A general training strategy is composed of two concepts:
- A loss index.
- An optimization algorithm.
Loss index
As mentioned earlier, the dataset is unbalanced.
To address this, we use the weighted squared error as the error method.
This assigns a weight of 5.20 to positive instances and 1 to negative ones.
With this adjustment, the total weight of positives equals that of negatives.
Optimization algorithm
We use the quasi-Newton method as the optimization algorithm.
Now, the model is ready to be trained. The following chart shows how the training and selection errors decrease with the epochs of the optimization algorithm.
The final errors are 0.285 WSE for training and 0.931 WSE for validation.
5. Model selection
The objective of model selection is to find the network architecture with the best generalization properties, that is, the one that minimizes the error on the selected instances of the data set.
More specifically, we aim to develop a neural network with a selection error of less than 0.931 WSE, the current best value we have achieved.
Order selection algorithms train several network architectures with a different number of neurons and select the one with the smallest selection error.

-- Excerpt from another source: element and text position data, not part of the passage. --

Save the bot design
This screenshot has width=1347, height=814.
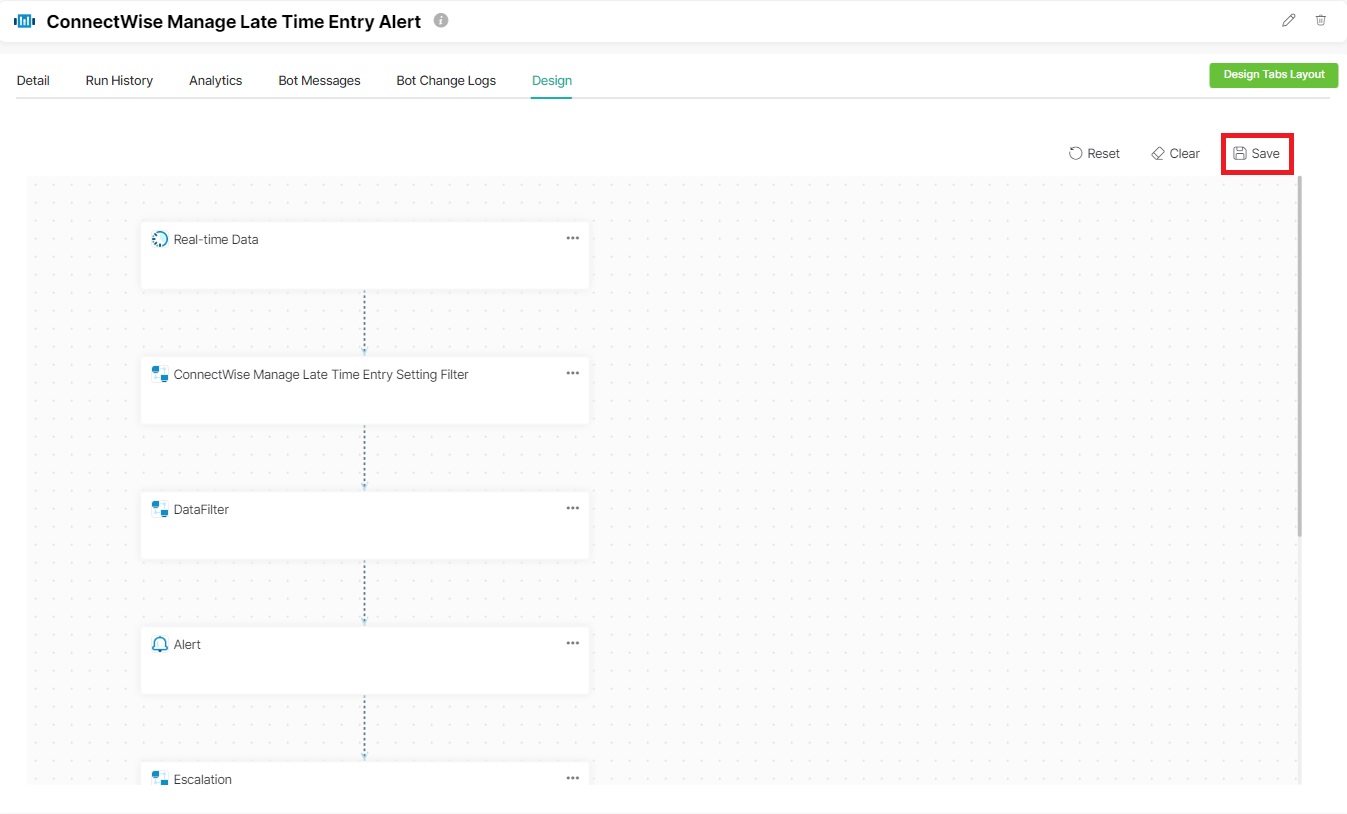point(1257,154)
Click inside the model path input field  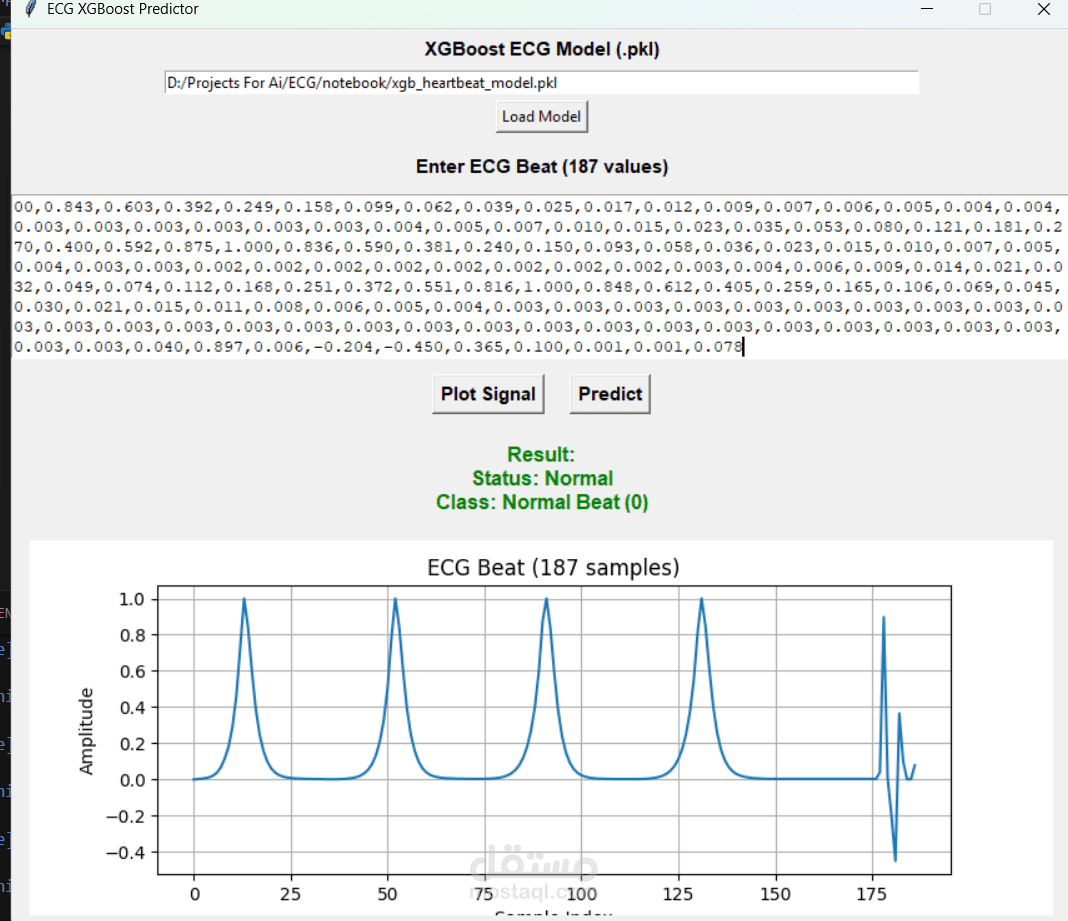[x=541, y=82]
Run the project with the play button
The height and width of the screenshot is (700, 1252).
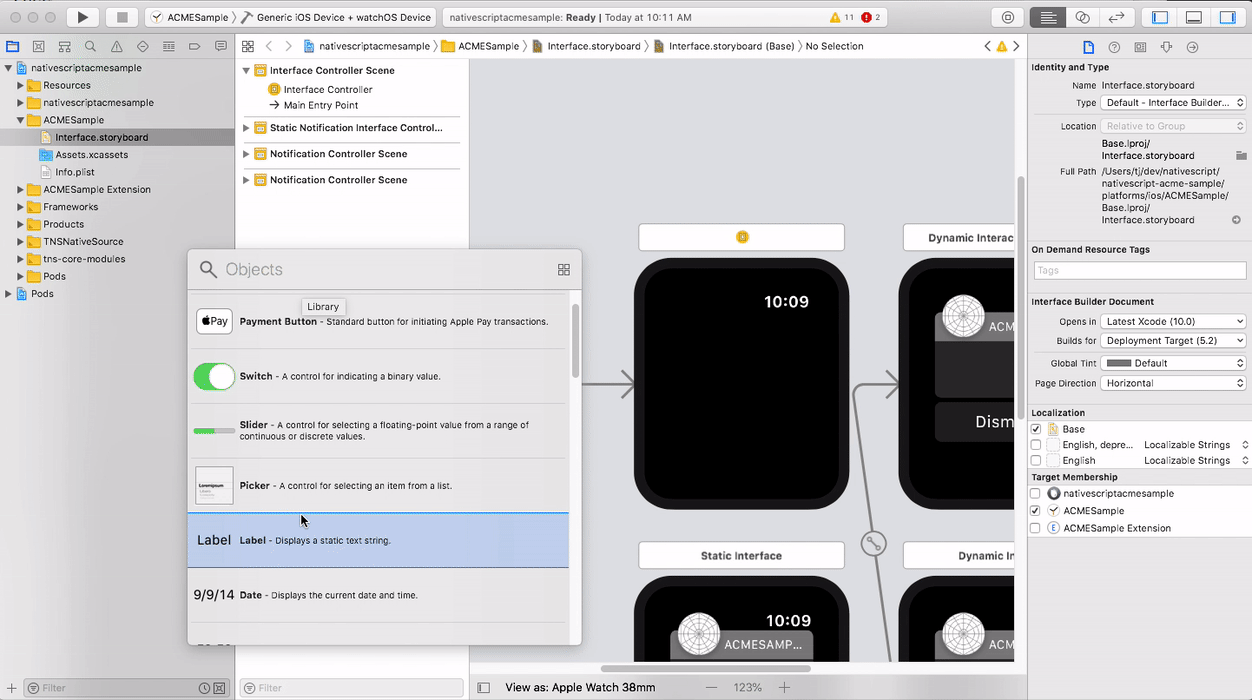click(x=83, y=16)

The incremental order method starts with a small number of neurons and increases the complexity at each iteration. The following chart shows the training error (blue) and the selection error (orange) as a function of the number of neurons.
As we can see, the optimal number of neurons in the hidden layer is 1, resulting in an order selection error of 0.614 WSE, which is far better than the previous one.
6. Testing analysis
The testing analysis assesses the model’s quality to determine its readiness for use in the production phase, i.e., in a real-world situation.

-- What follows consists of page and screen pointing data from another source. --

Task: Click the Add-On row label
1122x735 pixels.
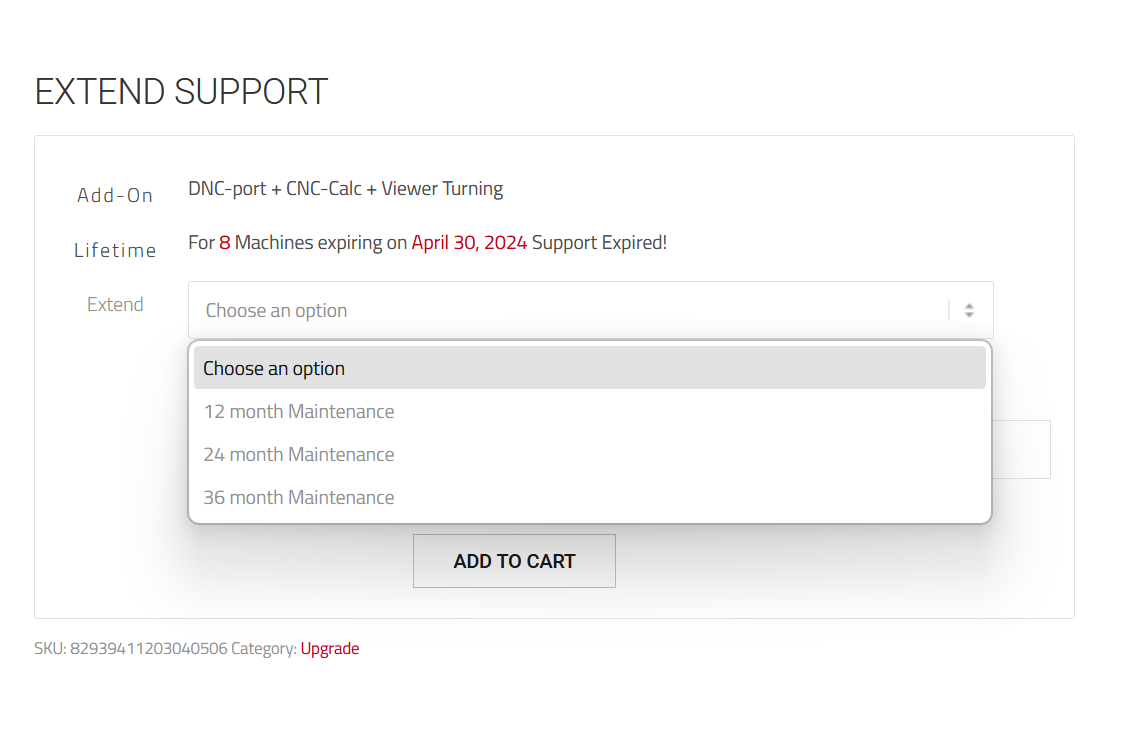Action: [115, 195]
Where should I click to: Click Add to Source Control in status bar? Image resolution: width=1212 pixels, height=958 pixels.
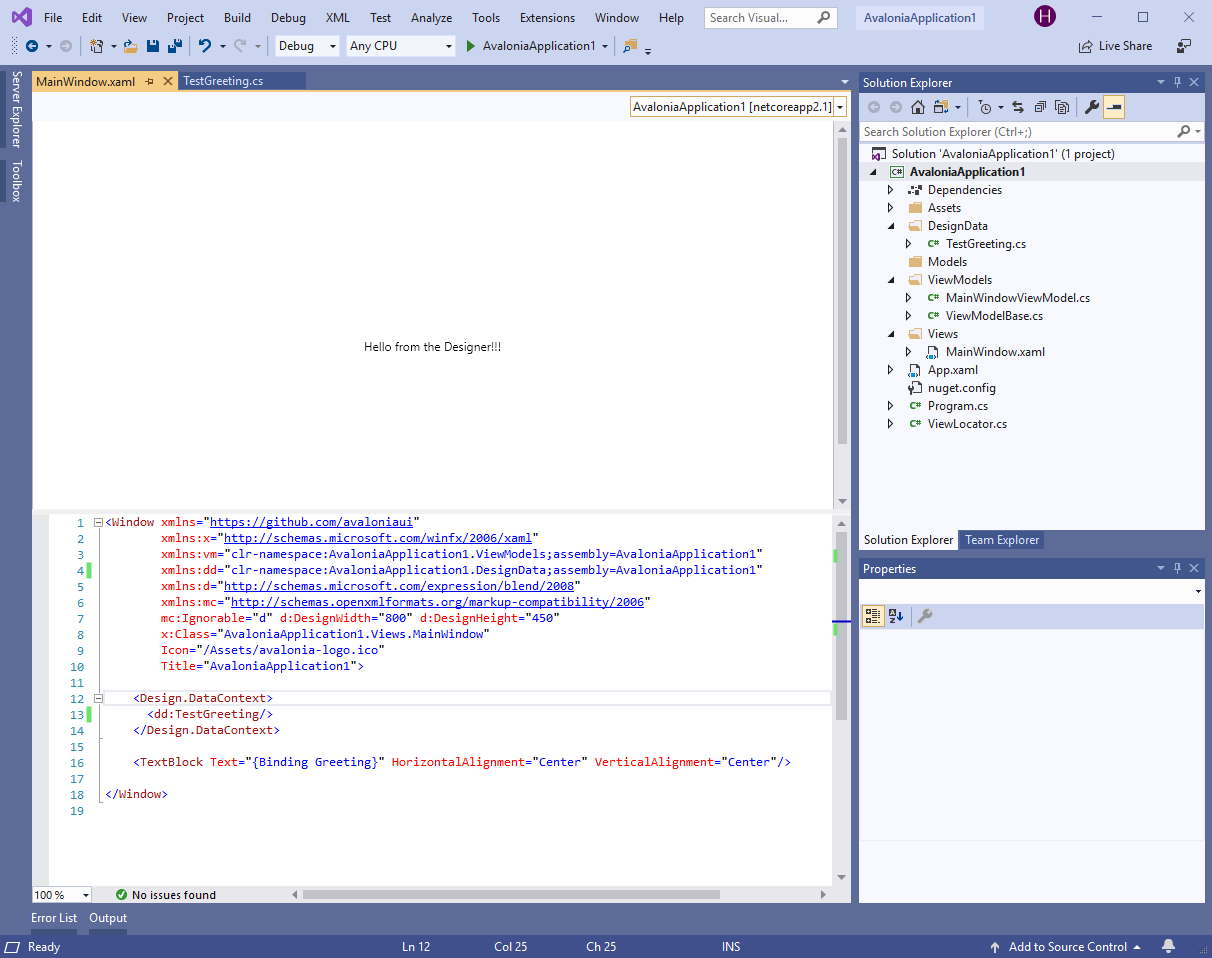(1066, 946)
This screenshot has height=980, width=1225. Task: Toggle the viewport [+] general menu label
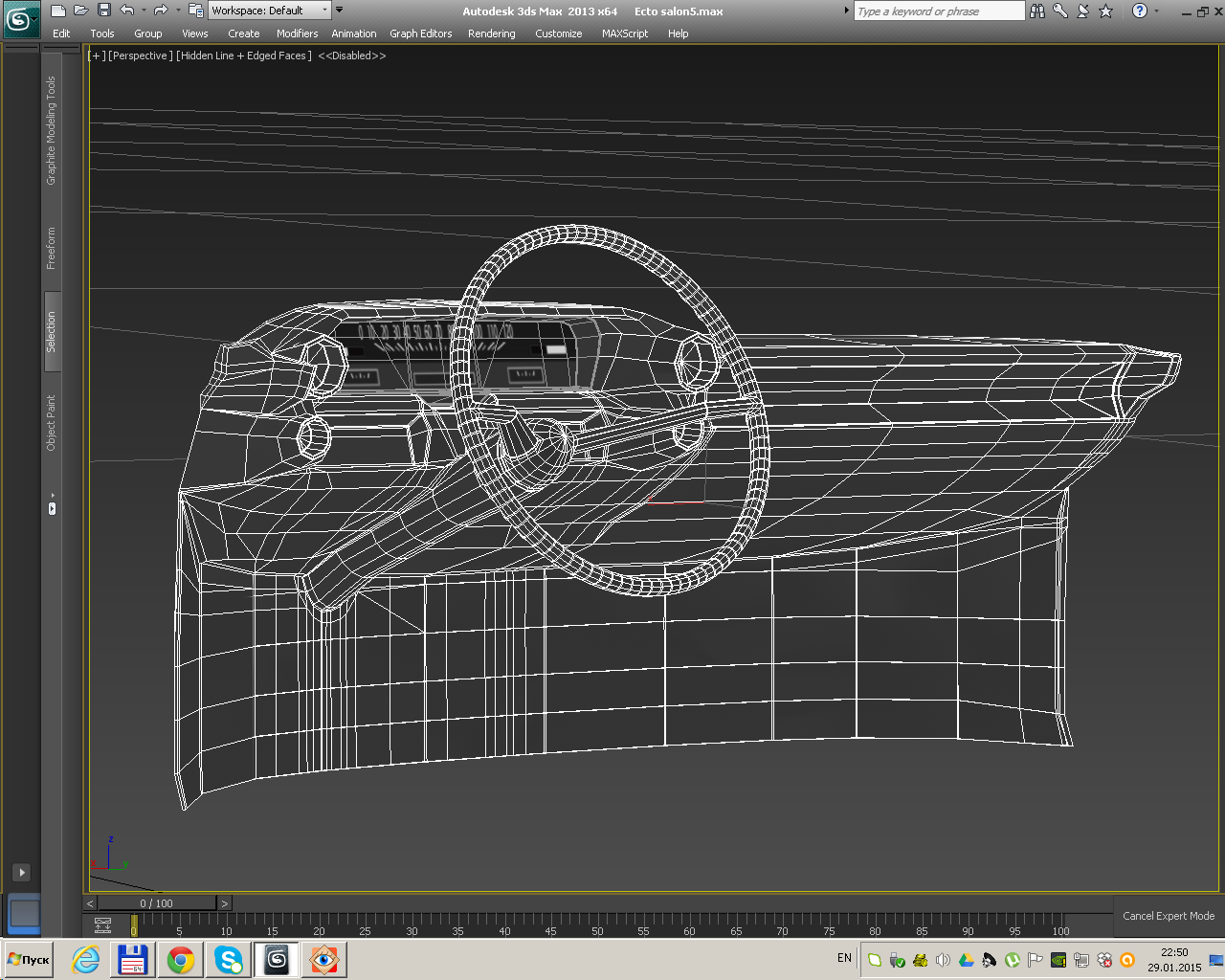click(x=97, y=56)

The way to test the model is to compare the trained neural network’s outputs against the real targets for a data set that has been used neither for training nor selection, the testing subset.
For that purpose, we use some testing methods commonly used in binary classification problems.
ROC curve
The ROC curve measures the discrimination capacity of the classifier between positive and negative instances.
The ROC curve should pass through the upper left corner for a perfect classifier.
The following chart shows the ROC curve of our problem.
In this case, the area takes the value of 0.804, which confirms what we saw in the ROC chart, that the model predicts attrition with high accuracy.
Confusion matrix
For classification models with a binary target variable, constructing the confusion matrix is also a good task to test the model. Below, this table is displayed.
Predicted positive | Predicted negative | |
---|---|---|
Real positive | 35 (11.9%) | 16 (5.44%) |
Real negative | 47 (16%) | 196 (66.7%) |
Binary classification metrics
The following list depicts the binary classification tests. They are calculated from the values of the confusion matrix.
- Classification accuracy: 78.6% (ratio of correctly classified samples).
- Error rate: 21.4% (ratio of misclassified samples).
- Sensitivity: 68.6% (percentage of actual positives classified as positive).
- Specificity: 80.6% (percentage of actual negatives classified as negative).
In general, these binary classification tests show a good performance of the predictive model.
Nevertheless, it is essential to highlight that this model has greater specificity than sensitivity, showing that it works better when detecting negative instances accurately.
7. Model deployment
Once we know that the model can accurately predict employee attrition, it can be used to evaluate employee satisfaction with the company. This is called model deployment.
The model takes the form of a function that takes an employee’s inputs and provides the predicted output.
Using the predictive model, we can simulate different scenarios and find the most significant factors for the attrition of a given employee.
This information allows the company to act on those variables.
Conclusions
Predicting employee churn helps organizations reduce the high costs of staff turnover.
By analyzing key factors such as job satisfaction, years at the company, and compensation, machine learning models can identify employees at risk of leaving.
With this knowledge, HR teams can take proactive measures to improve retention and strengthen organizational stability.